Lack of Root Cause Diagnosis
Many employee experience efforts take a symptoms-focused approach instead of solving deeper structural and operational issues. And logically, this makes sense: HR teams are just trying to fix the problems they can see.
But most of the time, focusing only on these visible issues that rise to the top obscures the bigger ones.
Increasing burnout and attrition aren’t a signal that your employees need a switch-off day and a retention bonus — they’re a sign that your processes and ways of working aren’t working. And in the end, these surface-level efforts cost you twice: once to implement, and again when you haven’t solved the issue.
But because it spans so many functions, it often lacks a clear owner. This means that no one is accountable for it as a whole, and critical touchpoints often fall through the cracks.
No Clear Way to Prove Impact
EX’s broad scope and dynamic nature mean that there’s no one way to evaluate its impact. This trickles down into three interlinked problems for HR and EX leaders:
- Pinpointing the exact levers that positively and negatively influence your employee experience relies on guesswork or symptom analysis.
- When changes are made, it’s much harder to quantify their impact.
- Without data on the impact of your changes, it’s difficult to frame them in terms of their business impact.
And this is exactly what was found in a study conducted by Forrester Consulting and Paylocity.

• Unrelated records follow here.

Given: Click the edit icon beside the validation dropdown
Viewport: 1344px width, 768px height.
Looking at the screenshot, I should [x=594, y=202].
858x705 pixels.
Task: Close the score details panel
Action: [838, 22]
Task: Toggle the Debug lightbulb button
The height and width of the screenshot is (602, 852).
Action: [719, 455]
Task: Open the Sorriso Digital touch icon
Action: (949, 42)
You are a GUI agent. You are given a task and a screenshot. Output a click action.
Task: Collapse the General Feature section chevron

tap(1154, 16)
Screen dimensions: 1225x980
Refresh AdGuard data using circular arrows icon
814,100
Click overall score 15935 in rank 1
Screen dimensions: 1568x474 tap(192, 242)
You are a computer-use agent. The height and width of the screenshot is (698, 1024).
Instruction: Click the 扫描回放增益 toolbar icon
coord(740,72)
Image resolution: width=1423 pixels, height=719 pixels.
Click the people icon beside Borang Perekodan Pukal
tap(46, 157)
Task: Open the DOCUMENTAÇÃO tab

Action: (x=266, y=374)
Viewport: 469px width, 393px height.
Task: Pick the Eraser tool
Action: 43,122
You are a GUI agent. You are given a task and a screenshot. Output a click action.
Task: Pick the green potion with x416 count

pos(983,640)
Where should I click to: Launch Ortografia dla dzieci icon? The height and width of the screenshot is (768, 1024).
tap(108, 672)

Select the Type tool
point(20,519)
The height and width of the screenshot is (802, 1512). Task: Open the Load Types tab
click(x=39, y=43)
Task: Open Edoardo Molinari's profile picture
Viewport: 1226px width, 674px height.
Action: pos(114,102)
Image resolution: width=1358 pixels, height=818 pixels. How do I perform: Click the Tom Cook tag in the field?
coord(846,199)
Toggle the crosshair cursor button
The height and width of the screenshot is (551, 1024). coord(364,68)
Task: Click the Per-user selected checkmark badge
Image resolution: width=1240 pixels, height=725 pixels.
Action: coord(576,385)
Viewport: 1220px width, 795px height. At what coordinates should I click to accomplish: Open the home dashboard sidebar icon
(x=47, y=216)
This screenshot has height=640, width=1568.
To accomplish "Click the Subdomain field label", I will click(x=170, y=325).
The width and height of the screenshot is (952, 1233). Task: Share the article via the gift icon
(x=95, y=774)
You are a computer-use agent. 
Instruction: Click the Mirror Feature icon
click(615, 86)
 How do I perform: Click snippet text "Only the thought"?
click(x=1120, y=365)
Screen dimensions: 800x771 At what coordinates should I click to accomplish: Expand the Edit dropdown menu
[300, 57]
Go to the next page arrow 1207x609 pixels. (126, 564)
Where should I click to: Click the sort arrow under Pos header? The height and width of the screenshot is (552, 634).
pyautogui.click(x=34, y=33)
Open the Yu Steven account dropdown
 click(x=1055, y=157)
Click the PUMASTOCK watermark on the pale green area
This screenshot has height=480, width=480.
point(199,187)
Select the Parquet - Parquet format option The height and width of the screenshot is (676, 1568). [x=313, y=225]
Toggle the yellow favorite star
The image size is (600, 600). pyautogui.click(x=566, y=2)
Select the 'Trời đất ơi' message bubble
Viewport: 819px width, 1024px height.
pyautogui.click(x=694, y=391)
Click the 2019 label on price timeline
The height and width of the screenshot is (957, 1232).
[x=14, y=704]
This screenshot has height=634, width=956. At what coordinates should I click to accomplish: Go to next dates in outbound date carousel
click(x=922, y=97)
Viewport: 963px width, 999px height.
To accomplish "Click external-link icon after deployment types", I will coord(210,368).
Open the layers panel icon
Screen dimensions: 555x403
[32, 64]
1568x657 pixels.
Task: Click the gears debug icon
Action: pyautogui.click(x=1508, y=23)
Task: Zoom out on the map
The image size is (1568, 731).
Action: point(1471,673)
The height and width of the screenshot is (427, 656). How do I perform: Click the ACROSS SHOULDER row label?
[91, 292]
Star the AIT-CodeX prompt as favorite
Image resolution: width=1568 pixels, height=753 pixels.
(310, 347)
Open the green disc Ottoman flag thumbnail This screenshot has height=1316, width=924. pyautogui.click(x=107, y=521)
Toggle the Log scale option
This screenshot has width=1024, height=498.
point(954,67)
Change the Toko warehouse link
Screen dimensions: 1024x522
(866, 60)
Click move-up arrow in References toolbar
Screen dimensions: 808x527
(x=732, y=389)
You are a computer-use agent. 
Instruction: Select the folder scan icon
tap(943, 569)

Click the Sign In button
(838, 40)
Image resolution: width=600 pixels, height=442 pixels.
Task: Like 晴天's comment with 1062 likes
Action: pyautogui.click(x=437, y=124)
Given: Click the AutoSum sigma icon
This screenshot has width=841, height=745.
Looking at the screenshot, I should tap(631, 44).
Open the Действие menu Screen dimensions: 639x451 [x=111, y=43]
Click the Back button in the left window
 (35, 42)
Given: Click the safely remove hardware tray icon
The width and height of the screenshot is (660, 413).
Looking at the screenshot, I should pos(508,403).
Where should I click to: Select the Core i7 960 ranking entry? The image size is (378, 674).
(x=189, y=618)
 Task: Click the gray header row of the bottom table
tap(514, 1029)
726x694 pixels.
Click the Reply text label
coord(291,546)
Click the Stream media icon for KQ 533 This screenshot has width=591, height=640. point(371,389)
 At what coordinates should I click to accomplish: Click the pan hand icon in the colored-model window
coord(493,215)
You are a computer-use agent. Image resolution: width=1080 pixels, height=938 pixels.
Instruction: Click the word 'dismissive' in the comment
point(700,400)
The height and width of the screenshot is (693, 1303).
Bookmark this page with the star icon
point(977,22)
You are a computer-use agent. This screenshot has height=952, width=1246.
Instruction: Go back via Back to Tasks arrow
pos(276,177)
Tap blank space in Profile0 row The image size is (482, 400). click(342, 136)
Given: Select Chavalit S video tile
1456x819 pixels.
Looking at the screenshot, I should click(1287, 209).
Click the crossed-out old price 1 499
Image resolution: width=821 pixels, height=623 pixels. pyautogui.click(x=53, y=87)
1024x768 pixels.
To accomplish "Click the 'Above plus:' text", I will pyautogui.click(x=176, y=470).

A survey of 522 director-level-and-above decision-makers in finance, HR, EX, IT, and operations roles found that while 99% of respondents agree that their people are their company’s most important asset, 40% believe that their executives don’t see the value in EX investment.
This gap between belief and buy-in is exactly where HR leaders need to focus to build an employee experience that serves both the workforce and the business.
How to Measure the Employee Experience
There’s no one single metric that captures the full scale of the employee experience. But you can track the right signals and patterns through qualitative data, behavioral insights, and regular feedback loops.
Lagging indicators such as voluntary turnover, absenteeism, internal mobility, and performance, give teams a sense of what has happened historically. These are useful for identifying patterns and problems in processes.
Leading signals, including feedback loops, engagement surveys, pulse survey data, and sentiment analysis, help teams see what’s happening with their workforce in real time.
Combining both gives you visibility on what isn’t working and where to act next.
Try these approaches to measure and track EX:
- Run targeted pulse surveys to gather feedback on key employee lifecycle moments, like onboarding, growth conversations, or exit and offboarding.
- Analyze open-text responses from surveys and community channels to identify sentiment and themes across teams or locations.
- Segment employee engagement survey data across teams, locations, tenure groups, or diversity characteristics to identify localized issues.
- Act on findings with small, measurable changes, and track their impact over time.